## START Material for this task
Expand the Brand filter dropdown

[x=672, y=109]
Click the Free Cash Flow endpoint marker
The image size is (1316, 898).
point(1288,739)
## END Material for this task
Please rewrite the lines with "dropdown" changed to "menu", keeping everything else the same.

Reply to the exercise:
Expand the Brand filter menu

[x=672, y=109]
Click the Free Cash Flow endpoint marker
The image size is (1316, 898).
point(1288,739)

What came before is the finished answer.